■ **Problem**: No pictures belong in the copy. Restate the rest of the data exactly.

Pixel coordinate grounding data:

#####

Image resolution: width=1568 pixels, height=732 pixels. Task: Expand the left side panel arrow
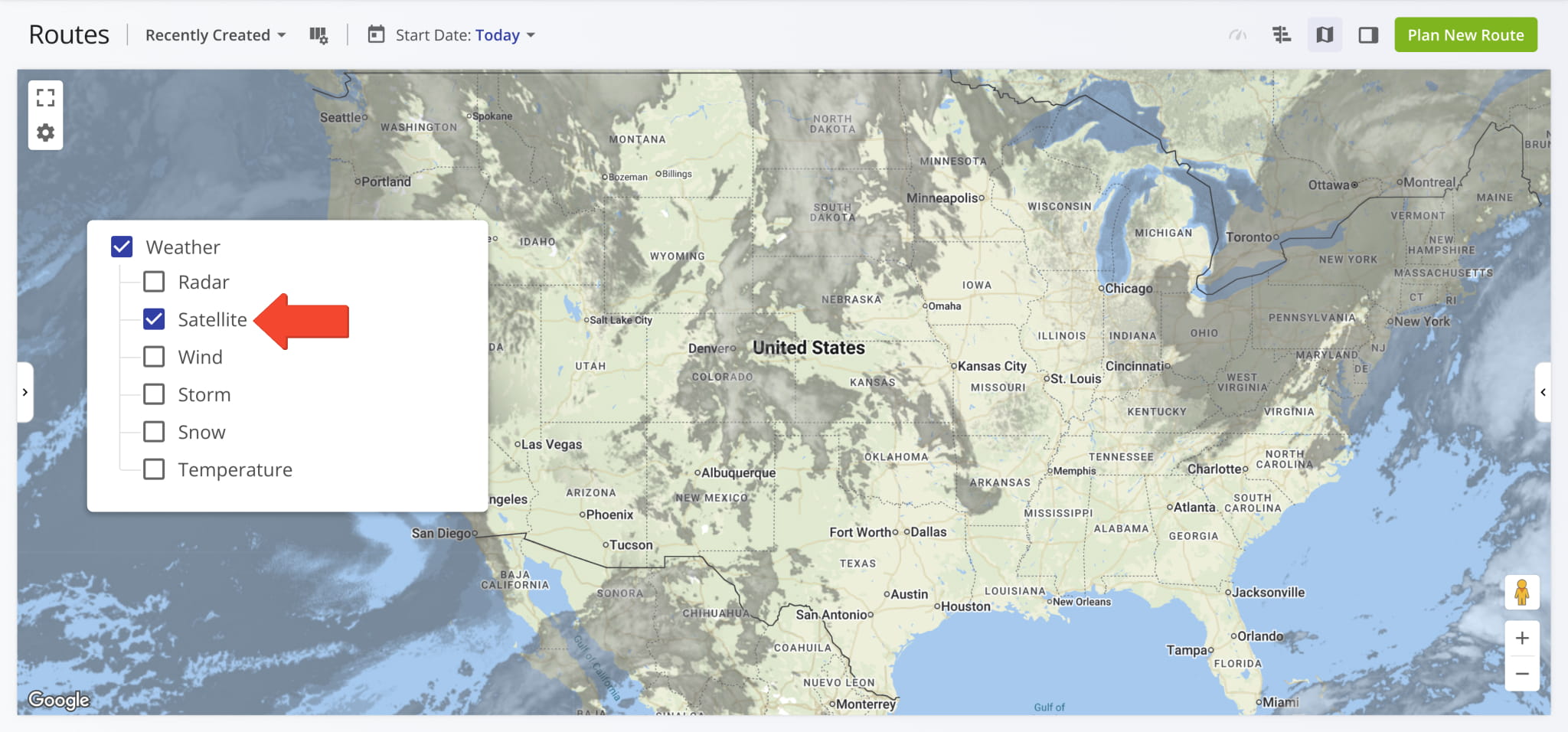25,392
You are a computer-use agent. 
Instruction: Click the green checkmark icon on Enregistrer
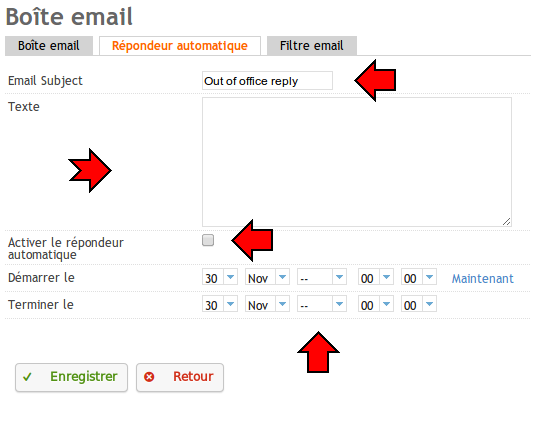click(27, 377)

#####

■ **Answer below**:
Image resolution: width=1568 pixels, height=732 pixels. Task: Expand the left side panel arrow
25,392
You are a computer-use agent. 
Instruction: Click the green checkmark icon on Enregistrer
click(27, 377)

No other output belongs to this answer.